The more front liners I meet – around 1000 in the last year - the more ‘disconnect’ I find between managers and front line employees.
Front line folks who REALLY rate their managers tell me their manager spends time with them. The front line employees who are critical of their manager invariably see one of the biggest problems that their manager spends far too much time behind their office door away from front line action.
This is not a surprise to me – it’s what I’ve been saying for more than 30 years.
When I started one of my healthcare jobs in 1989 I spent the first month of the job doing nothing but meeting people who worked on the front line interacting with patients. This was brilliant education for me and it felt like the employees enjoyed the experience of showing this ‘new guy’ the ropes about what they actually do.
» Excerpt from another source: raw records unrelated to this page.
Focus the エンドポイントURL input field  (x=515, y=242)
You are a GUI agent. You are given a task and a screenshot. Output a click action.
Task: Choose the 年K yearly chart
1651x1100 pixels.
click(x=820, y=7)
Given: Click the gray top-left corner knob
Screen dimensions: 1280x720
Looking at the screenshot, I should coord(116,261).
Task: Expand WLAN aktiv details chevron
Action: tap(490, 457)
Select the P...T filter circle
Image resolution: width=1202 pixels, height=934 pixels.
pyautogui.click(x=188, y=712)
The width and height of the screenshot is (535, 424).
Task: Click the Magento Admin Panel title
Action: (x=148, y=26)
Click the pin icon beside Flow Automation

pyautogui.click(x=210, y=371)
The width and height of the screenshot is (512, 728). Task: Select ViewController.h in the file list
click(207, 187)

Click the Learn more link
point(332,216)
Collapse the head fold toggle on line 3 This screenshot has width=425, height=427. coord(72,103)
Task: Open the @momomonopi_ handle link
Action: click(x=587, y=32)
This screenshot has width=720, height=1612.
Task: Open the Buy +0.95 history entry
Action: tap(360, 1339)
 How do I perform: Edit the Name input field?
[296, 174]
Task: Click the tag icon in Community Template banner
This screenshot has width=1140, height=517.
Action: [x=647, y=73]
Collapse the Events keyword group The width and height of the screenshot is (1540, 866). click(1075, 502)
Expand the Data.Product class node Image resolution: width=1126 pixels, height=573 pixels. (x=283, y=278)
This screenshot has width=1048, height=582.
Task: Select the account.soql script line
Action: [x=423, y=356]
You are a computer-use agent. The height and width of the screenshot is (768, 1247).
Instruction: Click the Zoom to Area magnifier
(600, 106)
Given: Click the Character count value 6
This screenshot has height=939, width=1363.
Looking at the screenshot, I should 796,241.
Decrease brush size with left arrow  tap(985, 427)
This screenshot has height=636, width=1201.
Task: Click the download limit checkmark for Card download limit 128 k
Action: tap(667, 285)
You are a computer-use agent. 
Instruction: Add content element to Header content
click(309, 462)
I wrote up my feelings about that month and submitted it to my bosses in the form of a report called ‘I’m Pleased I Asked the Questions.” One of the bosses I respected most –sadly now deceased - wrote me a letter in reply that I wish I had kept.
He said this:
‘Trevor – As a manager you have undoubtedly chosen the most difficult route to lead and manage. The most difficult, but the most rewarding. Too many managers take the simple option – they sit behind the comfort of the office door and let the system take the strain. Good luck in your career.’
So here we are in 2009 – 20 years later - nothing changes it seems to me.
Why do some managers not get themselves off their backside – out of the office and talk to their front line folks? They are your greatest teachers.
Maybe it’s just me but this stuff is really simple.